To do:
Reprint each record exactly. Pictures are not reprinted.

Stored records
══════════

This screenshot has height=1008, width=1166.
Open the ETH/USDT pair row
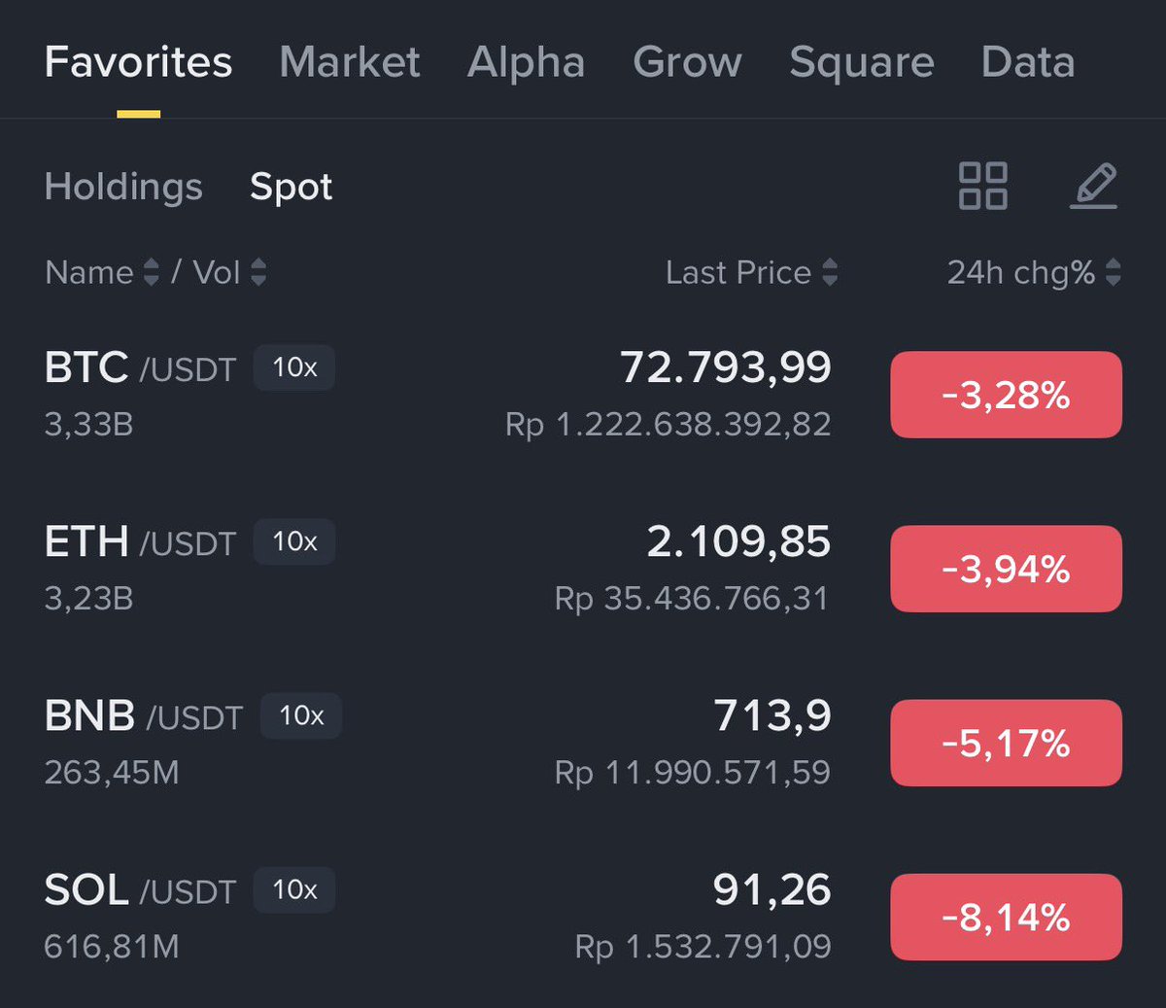coord(583,569)
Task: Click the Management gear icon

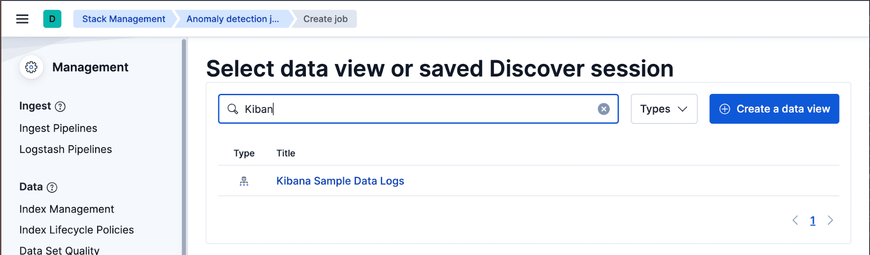Action: point(31,67)
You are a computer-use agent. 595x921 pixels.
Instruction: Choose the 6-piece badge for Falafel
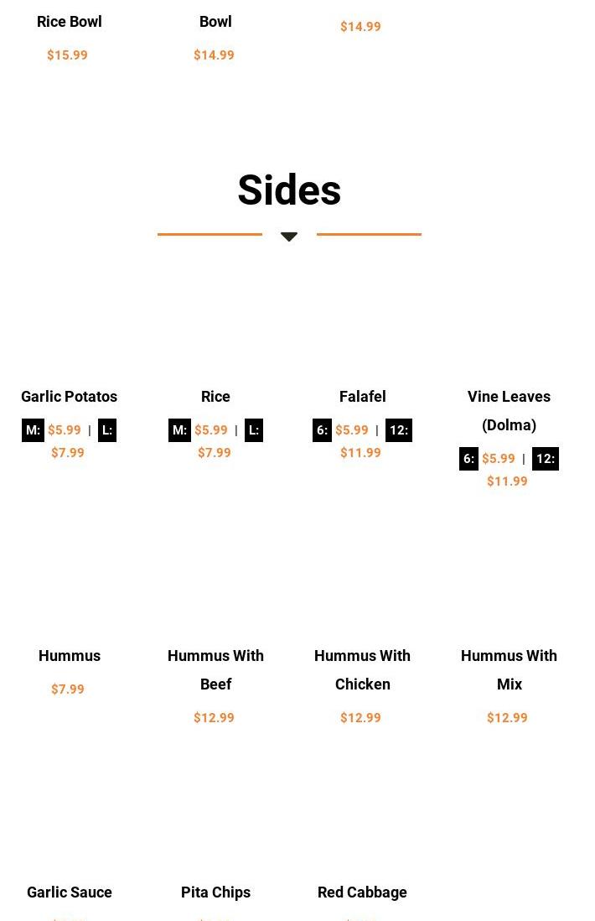pyautogui.click(x=322, y=430)
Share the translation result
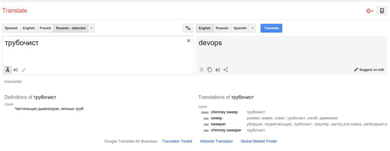The height and width of the screenshot is (151, 390). pos(226,70)
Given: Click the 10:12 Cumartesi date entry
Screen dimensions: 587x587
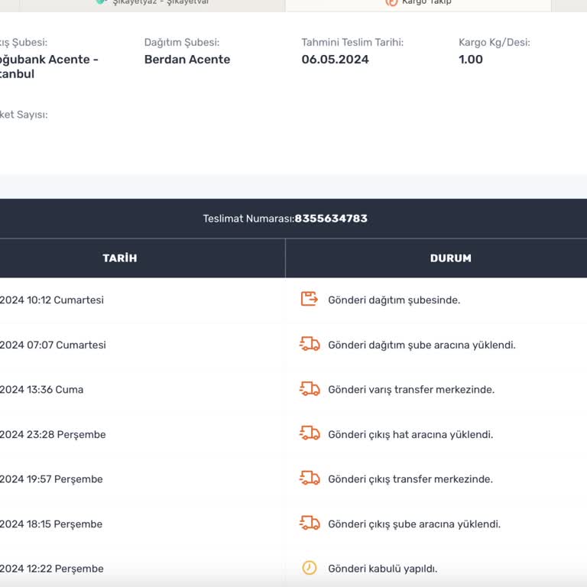Looking at the screenshot, I should (x=52, y=300).
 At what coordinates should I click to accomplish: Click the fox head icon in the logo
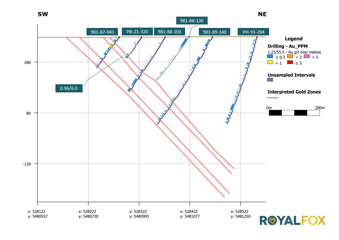pos(272,221)
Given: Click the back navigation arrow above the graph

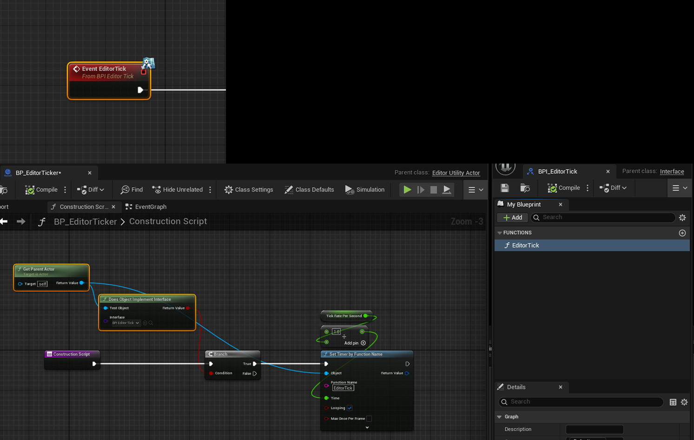Looking at the screenshot, I should [5, 222].
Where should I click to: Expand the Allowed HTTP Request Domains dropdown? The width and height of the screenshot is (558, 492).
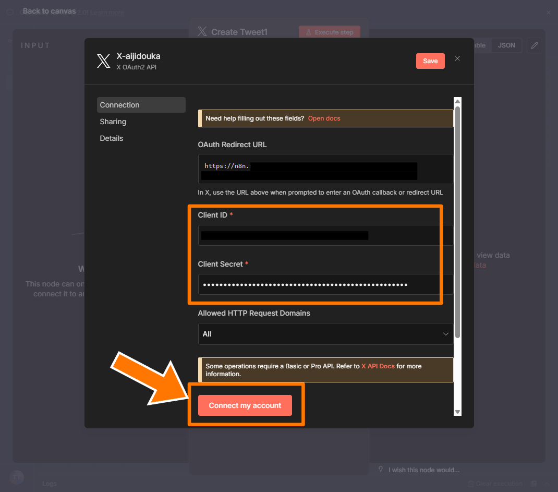(325, 334)
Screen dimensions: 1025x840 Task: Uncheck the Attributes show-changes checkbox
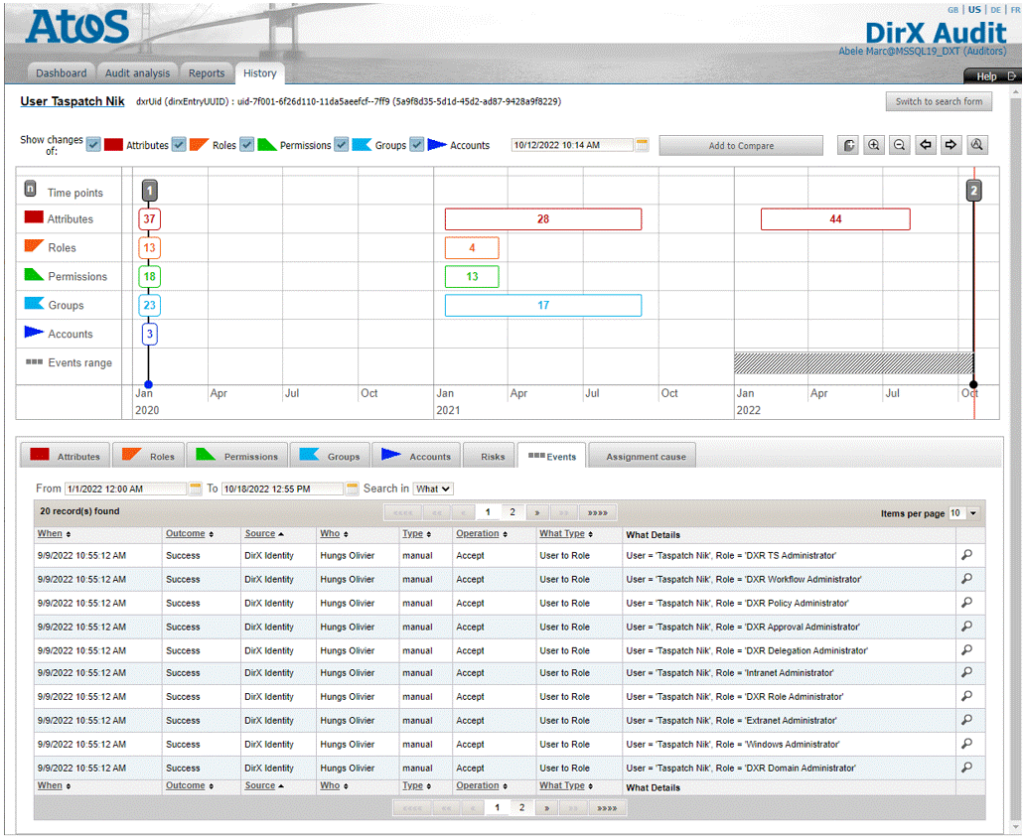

══════════

Answer to the problem:
This screenshot has height=1008, width=1166.
Open the ETH/USDT pair row
coord(583,569)
Task: Click the Management gear icon

Action: point(31,67)
You are a computer-use agent. 595x921 pixels.
Instruction: Choose the 6-piece badge for Falafel
pyautogui.click(x=322, y=430)
Share the translation result
The height and width of the screenshot is (151, 390). pos(226,70)
Given: Click the 10:12 Cumartesi date entry
Screen dimensions: 587x587
Looking at the screenshot, I should (x=52, y=300).
 At what coordinates should I click to accomplish: Click the fox head icon in the logo
pos(272,221)
Given: Click the back navigation arrow above the graph

Looking at the screenshot, I should [5, 222].
Where should I click to: Expand the Allowed HTTP Request Domains dropdown? The width and height of the screenshot is (558, 492).
(325, 334)
Screen dimensions: 1025x840 Task: Uncheck the Attributes show-changes checkbox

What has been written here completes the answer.